Source information ▸
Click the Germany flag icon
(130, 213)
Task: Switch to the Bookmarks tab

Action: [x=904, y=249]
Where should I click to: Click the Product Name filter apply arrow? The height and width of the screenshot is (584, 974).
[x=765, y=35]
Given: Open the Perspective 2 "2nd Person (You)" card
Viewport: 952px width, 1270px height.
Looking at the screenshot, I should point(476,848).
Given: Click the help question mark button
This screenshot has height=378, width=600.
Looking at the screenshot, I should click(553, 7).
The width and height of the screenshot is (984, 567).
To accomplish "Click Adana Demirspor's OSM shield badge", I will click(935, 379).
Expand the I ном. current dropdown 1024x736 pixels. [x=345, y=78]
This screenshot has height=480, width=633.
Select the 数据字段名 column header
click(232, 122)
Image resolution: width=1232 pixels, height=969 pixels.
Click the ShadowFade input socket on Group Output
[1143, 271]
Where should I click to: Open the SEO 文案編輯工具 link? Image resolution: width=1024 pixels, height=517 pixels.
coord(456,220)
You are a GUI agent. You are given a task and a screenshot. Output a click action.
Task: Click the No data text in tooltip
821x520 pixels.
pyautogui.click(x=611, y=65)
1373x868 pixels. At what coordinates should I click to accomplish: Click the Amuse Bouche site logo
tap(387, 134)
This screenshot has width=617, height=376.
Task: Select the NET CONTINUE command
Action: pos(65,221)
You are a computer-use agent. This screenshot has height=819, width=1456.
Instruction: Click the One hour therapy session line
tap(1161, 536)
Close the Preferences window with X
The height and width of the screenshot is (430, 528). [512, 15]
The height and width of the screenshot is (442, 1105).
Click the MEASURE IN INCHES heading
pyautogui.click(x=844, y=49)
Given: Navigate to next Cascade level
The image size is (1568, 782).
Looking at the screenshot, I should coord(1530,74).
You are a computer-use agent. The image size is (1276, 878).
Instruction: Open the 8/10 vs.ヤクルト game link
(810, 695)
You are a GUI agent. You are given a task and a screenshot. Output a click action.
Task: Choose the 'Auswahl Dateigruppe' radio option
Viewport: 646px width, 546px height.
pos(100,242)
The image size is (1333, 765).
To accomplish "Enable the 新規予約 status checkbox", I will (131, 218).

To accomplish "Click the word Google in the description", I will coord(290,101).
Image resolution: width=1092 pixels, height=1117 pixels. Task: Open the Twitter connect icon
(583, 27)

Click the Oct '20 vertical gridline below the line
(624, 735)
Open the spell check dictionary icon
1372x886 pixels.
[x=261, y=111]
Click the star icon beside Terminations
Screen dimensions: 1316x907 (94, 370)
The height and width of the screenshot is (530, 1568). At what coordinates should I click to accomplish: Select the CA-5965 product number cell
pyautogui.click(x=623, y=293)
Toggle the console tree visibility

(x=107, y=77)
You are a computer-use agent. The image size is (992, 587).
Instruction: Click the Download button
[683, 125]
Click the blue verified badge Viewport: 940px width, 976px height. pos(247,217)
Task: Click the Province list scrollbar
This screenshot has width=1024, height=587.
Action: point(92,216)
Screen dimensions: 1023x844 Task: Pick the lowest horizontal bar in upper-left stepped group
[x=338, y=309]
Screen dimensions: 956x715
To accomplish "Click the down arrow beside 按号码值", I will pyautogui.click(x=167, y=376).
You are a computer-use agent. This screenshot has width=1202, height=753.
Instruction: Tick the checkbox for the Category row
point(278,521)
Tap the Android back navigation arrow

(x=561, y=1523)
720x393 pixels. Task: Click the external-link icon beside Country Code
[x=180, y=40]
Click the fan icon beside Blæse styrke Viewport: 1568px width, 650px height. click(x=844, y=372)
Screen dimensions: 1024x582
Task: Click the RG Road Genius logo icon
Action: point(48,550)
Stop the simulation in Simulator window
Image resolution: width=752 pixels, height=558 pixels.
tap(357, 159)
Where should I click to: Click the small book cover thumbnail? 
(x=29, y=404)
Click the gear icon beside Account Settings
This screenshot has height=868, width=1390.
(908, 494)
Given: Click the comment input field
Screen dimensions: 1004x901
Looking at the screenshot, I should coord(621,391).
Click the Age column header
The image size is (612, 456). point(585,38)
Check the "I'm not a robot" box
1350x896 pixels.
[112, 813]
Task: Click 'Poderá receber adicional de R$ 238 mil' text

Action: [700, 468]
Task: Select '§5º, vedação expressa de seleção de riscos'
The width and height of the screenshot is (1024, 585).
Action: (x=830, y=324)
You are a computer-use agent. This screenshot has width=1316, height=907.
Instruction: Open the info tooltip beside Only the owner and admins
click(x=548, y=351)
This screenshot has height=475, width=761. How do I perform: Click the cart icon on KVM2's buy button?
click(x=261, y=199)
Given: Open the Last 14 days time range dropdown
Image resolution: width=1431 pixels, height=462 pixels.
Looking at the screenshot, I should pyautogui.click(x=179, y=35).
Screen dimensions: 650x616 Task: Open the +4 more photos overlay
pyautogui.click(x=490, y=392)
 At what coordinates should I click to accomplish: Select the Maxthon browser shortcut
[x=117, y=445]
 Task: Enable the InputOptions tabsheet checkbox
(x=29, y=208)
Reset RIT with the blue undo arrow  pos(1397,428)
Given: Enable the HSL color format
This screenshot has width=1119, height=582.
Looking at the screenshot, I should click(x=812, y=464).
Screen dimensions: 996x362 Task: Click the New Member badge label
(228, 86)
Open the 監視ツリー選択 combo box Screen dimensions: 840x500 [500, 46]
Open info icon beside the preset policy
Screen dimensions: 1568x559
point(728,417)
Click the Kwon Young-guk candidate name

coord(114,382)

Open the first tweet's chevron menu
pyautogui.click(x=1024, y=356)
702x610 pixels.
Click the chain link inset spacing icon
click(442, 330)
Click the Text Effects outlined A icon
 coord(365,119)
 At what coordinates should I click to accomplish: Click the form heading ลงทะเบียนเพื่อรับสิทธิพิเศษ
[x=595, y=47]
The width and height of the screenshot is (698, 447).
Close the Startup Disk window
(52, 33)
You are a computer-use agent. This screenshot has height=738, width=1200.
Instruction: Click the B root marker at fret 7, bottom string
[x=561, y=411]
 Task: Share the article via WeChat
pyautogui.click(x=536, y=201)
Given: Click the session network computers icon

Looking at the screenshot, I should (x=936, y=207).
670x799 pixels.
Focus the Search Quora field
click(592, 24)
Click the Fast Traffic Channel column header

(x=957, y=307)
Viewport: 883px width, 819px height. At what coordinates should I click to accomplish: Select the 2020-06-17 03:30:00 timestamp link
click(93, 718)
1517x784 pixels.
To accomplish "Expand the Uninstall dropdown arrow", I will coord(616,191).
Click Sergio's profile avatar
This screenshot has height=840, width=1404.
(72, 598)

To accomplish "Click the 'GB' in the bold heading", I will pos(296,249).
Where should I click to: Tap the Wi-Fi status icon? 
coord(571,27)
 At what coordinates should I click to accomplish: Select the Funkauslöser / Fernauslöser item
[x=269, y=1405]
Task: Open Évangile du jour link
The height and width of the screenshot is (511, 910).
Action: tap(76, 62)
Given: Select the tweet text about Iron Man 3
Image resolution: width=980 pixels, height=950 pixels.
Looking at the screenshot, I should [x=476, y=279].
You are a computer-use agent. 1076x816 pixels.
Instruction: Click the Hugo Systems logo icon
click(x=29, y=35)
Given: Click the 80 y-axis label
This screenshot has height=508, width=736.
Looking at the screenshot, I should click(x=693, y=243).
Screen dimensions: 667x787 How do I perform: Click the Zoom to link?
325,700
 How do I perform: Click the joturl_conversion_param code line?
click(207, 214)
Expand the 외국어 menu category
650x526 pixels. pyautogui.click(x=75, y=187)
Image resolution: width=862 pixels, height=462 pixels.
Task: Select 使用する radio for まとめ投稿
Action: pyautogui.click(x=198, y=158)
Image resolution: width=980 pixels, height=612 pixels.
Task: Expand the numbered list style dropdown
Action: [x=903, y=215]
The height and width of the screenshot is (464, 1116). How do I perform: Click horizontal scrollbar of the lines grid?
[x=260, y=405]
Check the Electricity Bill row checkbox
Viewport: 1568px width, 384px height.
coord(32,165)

Exercise ▸ Look above for the line holding "Task: Click 'Poderá" and the line holding "has width=1316, height=907.", then output exactly those two lines and every line between them, nothing more.

Problem solution ▸
Task: Click 'Poderá receber adicional de R$ 238 mil' text

Action: [700, 468]
Task: Select '§5º, vedação expressa de seleção de riscos'
The width and height of the screenshot is (1024, 585).
Action: (x=830, y=324)
You are a computer-use agent. This screenshot has width=1316, height=907.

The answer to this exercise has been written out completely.